Aim of the task: Please return the entries word for word, starting at the first one and ending with the line that contains "Action: (222, 70)", both included. Leave the pictures out of your reply.

Extracted data:
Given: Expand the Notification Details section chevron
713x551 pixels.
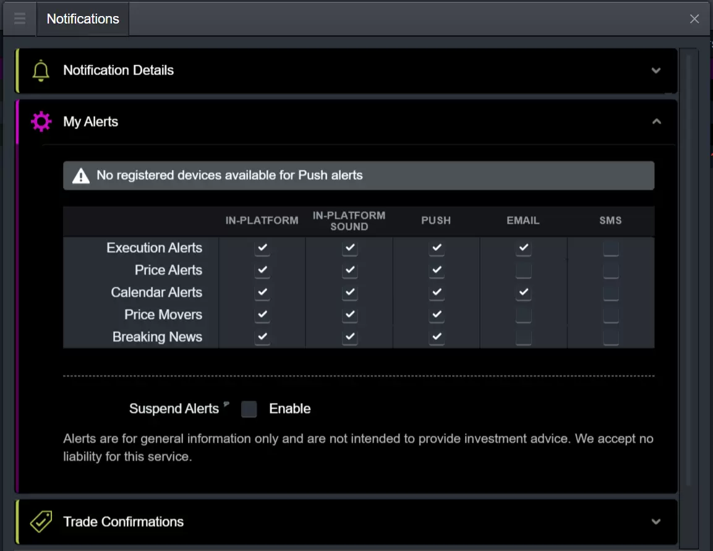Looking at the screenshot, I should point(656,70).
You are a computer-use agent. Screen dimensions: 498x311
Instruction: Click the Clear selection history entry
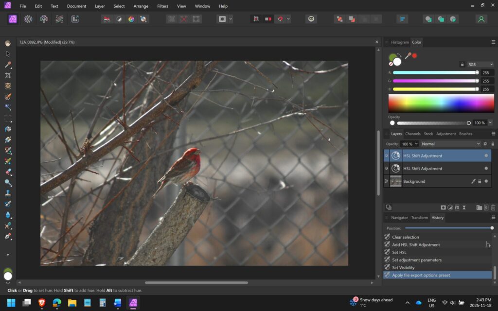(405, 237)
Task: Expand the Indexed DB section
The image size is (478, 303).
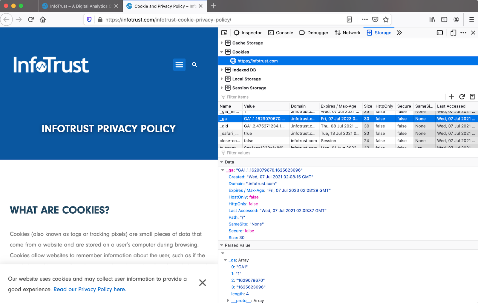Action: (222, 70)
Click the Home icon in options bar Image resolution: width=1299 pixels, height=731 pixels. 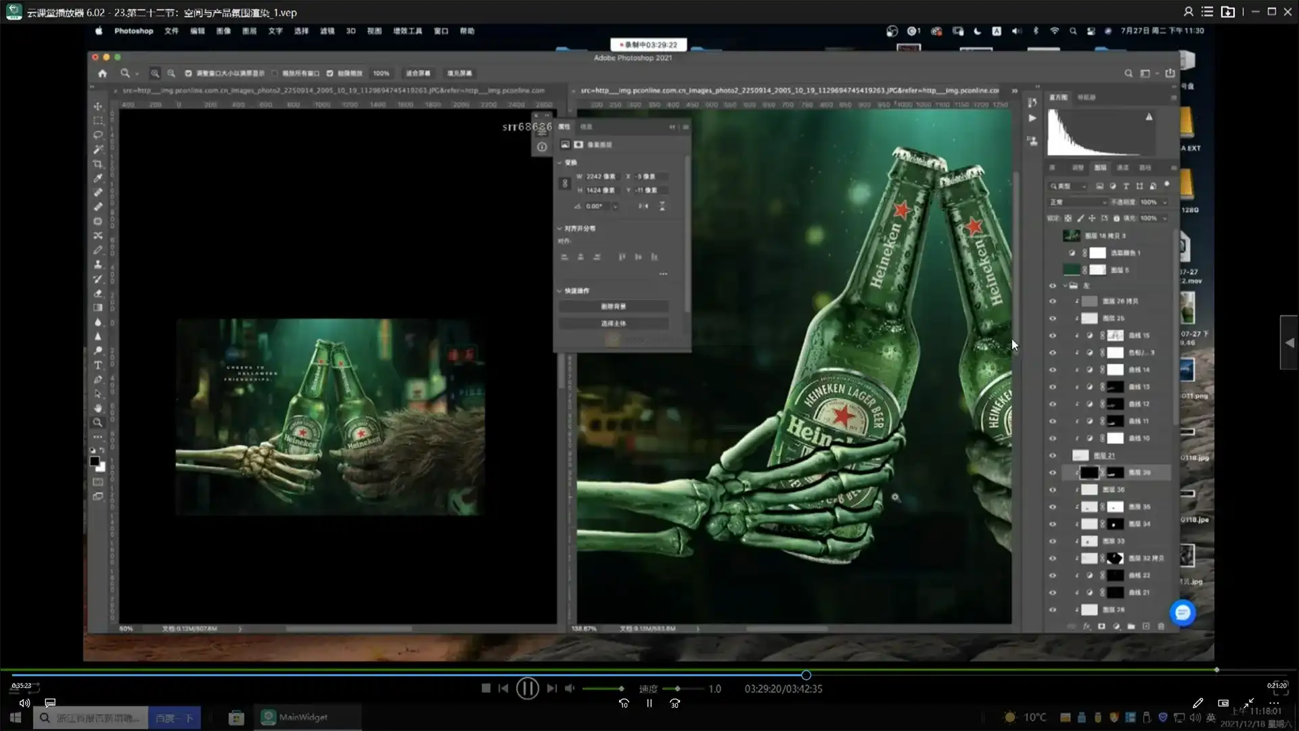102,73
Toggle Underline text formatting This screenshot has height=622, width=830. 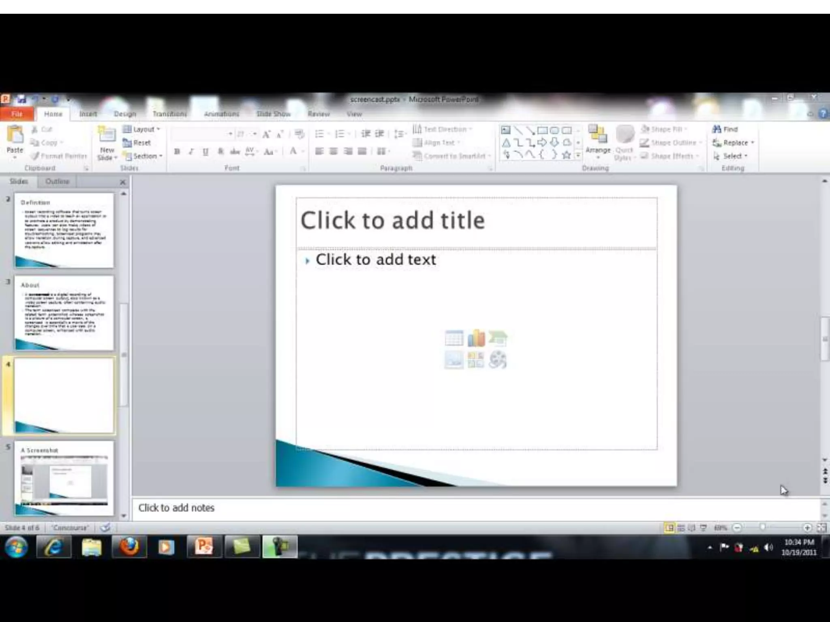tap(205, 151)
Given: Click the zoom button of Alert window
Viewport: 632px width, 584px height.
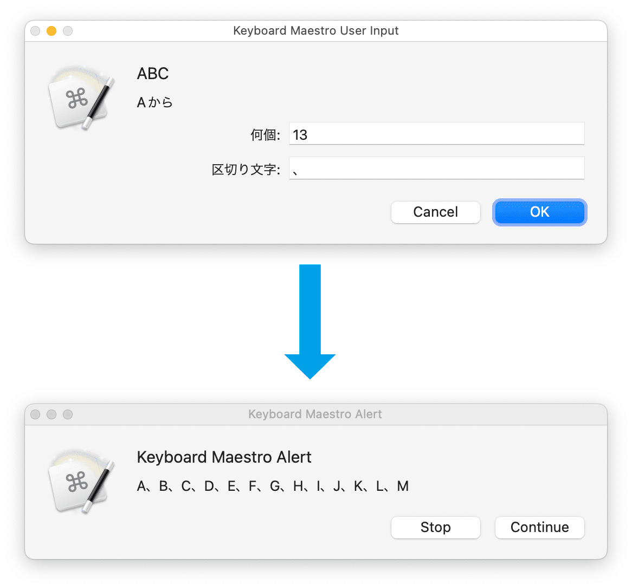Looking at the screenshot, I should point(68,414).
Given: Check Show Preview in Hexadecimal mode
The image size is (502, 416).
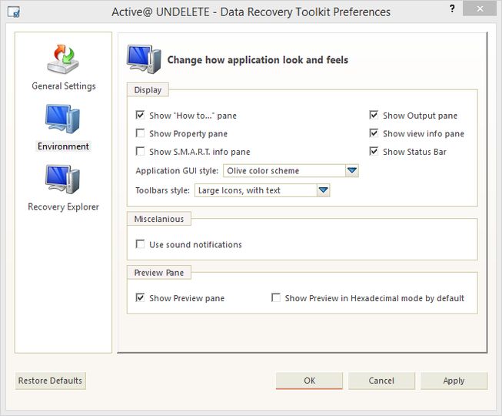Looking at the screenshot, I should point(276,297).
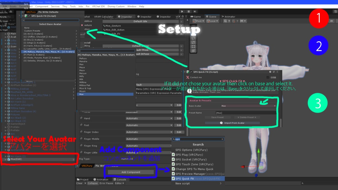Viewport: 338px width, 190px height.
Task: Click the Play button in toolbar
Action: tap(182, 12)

Result for this exercise:
Given: Expand the Notification Details section chevron
713x551 pixels.
Looking at the screenshot, I should point(656,70).
You are a computer-use agent. Screen dimensions: 498x311
Instruction: Click the Clear selection history entry
(405, 237)
Task: Expand the Indexed DB section
The image size is (478, 303).
Action: (222, 70)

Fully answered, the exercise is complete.